● Job
Extract every line of text from the material below, word for word, and leave the pictures out of your answer.

■ ■ ■

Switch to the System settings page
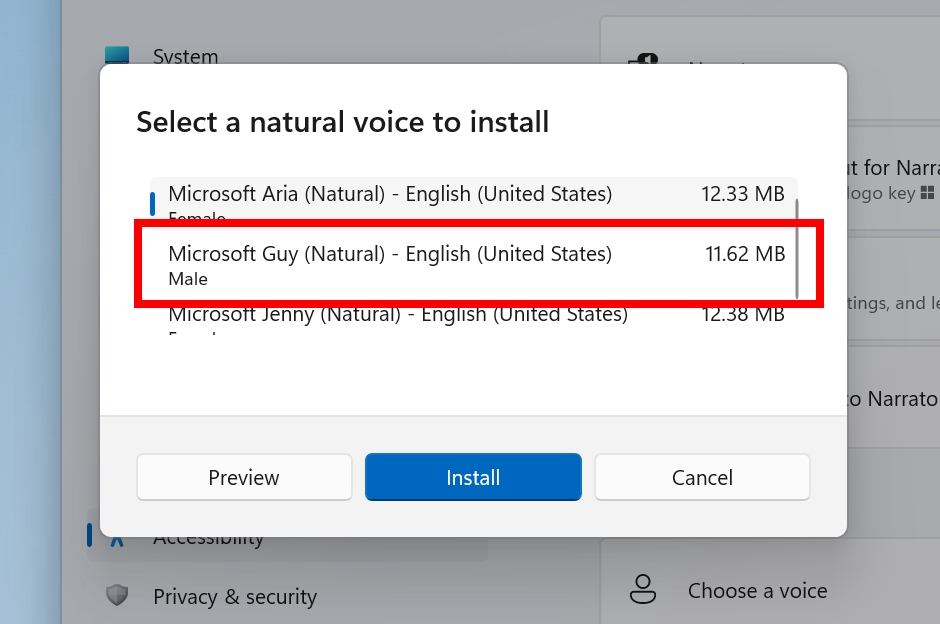 coord(185,57)
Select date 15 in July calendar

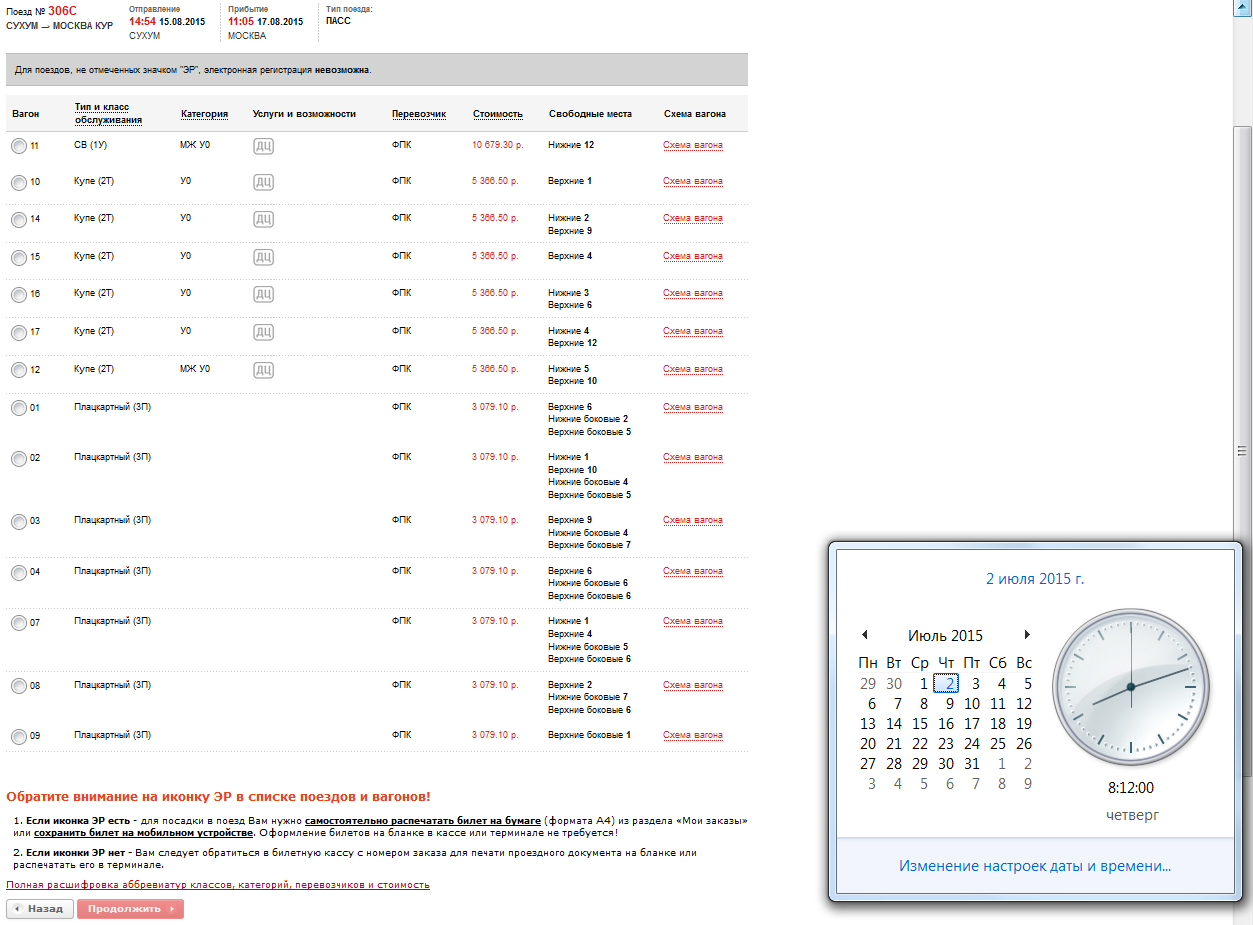[x=920, y=724]
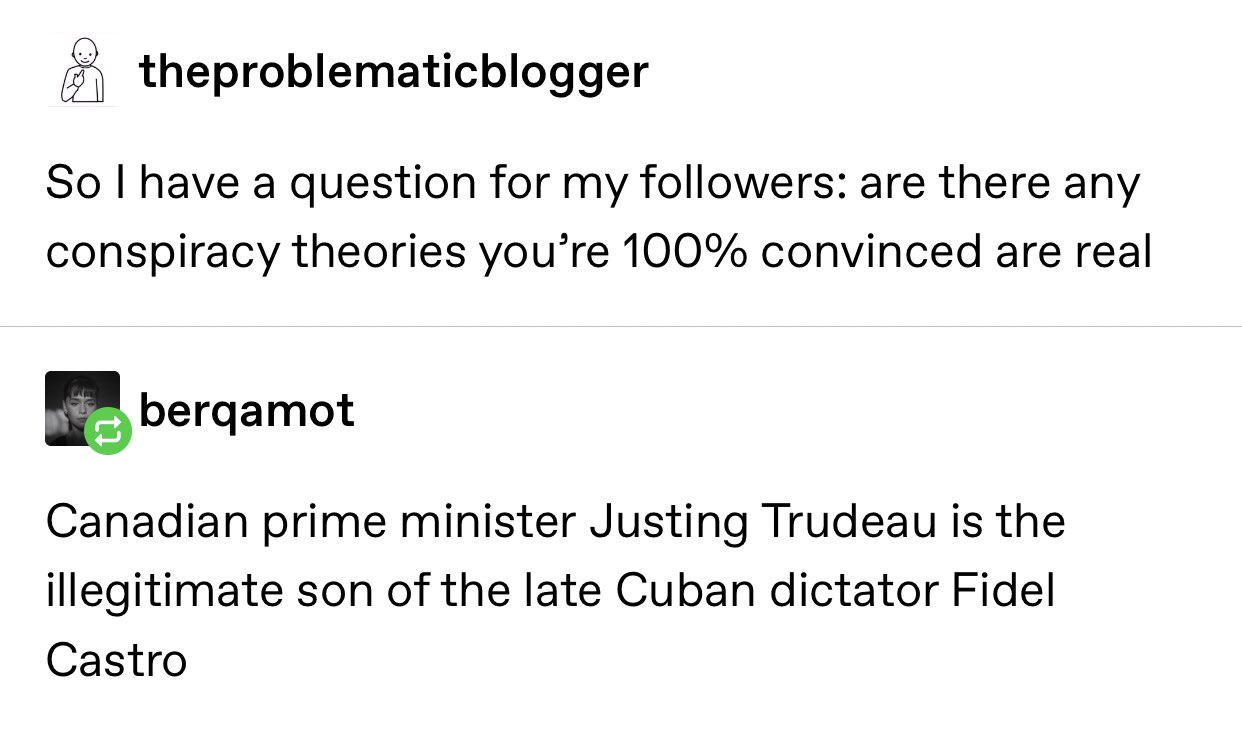This screenshot has width=1242, height=730.
Task: Open berqamot's blog via username
Action: 247,410
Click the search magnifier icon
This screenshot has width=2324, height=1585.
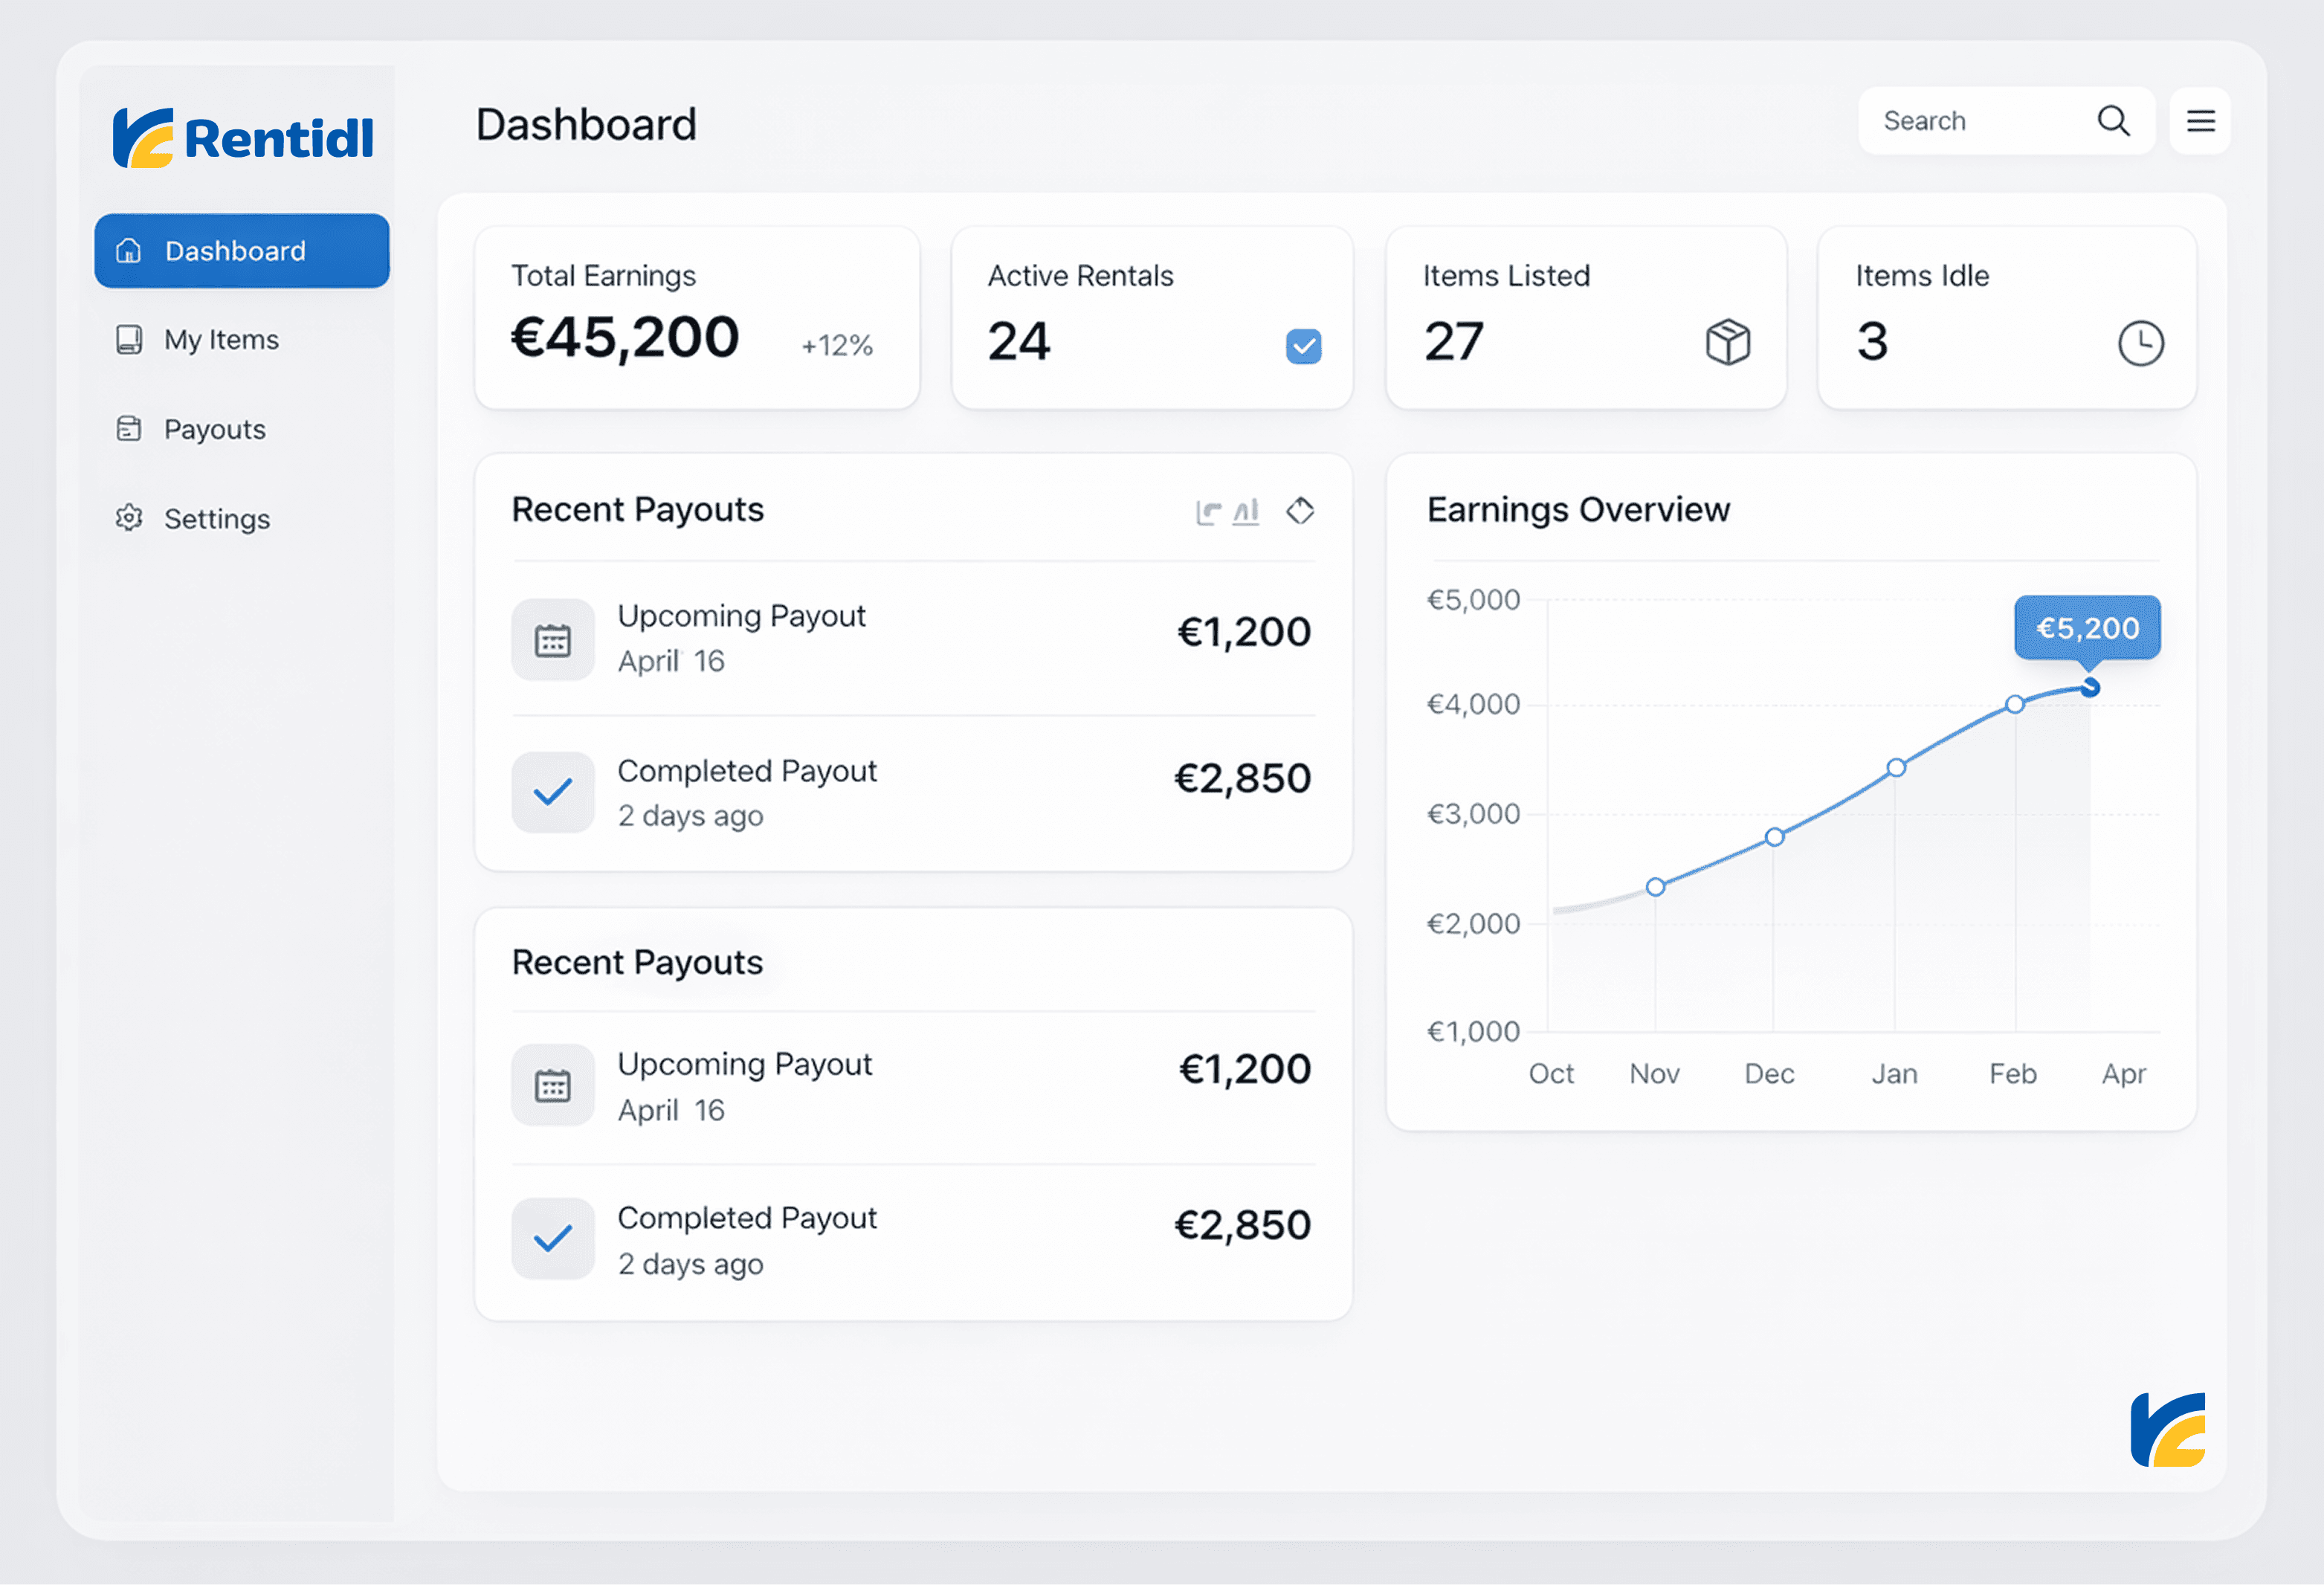2113,121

■ ■ ■

● Answer to this exercise
Switch to the System settings page
 coord(185,57)
Select date 15 in July calendar

[x=920, y=724]
This screenshot has width=1242, height=730.
Task: Open berqamot's blog via username
Action: 247,410
Click the search magnifier icon
This screenshot has width=2324, height=1585.
2113,121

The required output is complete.